When dealing with a fixed point in time, it's what is witnessed that is important.
The events of Lake Silencio were the fixed point, who was there, what they saw, and what the end result was. The Death of the Doctor is not the fixed point in time. Everyone witnessing the Death of the Doctor and believing he was dead was.
So when River Song refuses to shoot, it doesn't matter that it's not the Doctor in front of her, nor does it matter that it's not the Doctor she's touching later. As far as anyone knows, it's the Doctor, and it's her target regardless, and that's enough to fulfill the conditions.
The trope is common enough when dealing with time travel, in plots where paradoxes are possible. This is in fact the same strategy that he uses later...

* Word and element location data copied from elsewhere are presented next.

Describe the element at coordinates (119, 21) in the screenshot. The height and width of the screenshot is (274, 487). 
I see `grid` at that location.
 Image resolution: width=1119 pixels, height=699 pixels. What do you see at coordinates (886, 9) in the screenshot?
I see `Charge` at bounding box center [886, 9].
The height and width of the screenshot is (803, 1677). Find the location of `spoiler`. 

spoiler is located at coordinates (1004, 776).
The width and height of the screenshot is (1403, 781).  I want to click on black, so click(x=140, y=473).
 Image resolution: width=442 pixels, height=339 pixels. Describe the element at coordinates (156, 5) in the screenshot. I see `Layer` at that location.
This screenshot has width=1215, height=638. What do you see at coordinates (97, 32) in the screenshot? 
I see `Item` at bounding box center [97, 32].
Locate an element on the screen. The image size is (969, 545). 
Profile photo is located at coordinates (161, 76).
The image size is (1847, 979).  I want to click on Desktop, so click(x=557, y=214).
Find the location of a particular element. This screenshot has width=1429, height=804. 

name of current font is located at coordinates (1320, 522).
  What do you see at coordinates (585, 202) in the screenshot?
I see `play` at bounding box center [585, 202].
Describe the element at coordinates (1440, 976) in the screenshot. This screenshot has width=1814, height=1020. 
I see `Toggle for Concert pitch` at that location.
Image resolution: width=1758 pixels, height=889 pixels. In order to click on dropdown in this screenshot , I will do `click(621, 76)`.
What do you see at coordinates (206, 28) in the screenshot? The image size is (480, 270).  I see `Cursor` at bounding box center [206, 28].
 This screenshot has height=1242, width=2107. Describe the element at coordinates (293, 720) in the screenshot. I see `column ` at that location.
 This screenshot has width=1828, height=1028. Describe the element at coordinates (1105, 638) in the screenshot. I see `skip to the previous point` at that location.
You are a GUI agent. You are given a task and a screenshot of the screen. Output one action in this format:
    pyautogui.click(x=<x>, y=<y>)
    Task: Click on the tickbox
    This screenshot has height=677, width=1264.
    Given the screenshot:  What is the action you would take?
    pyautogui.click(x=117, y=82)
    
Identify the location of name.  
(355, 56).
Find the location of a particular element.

... during The Day of the Doctor, when re-entering the events of the end of the Time War, where Gallifrey and the Daleks were supposed to have all been destroyed and does actually appear that way, and what actually happens is quite different
In fact, as pointed out in the comment linking the similar question, the currently top-voted and accepted answer mentions proof that the Doctor never could have been dying when we saw him at Lake Silencio...
... because The Time of the Doctor shows that his regenerations are actually completely exhausted, as both the War Doctor and Ten's Hybrid counted as full regenerations that weren't acknowledged as such. Eleven never could have started regenerating at all, so it was always an illusion in play (even if the writers couldn't have known that at the time, it fits quite nicely in retrospect).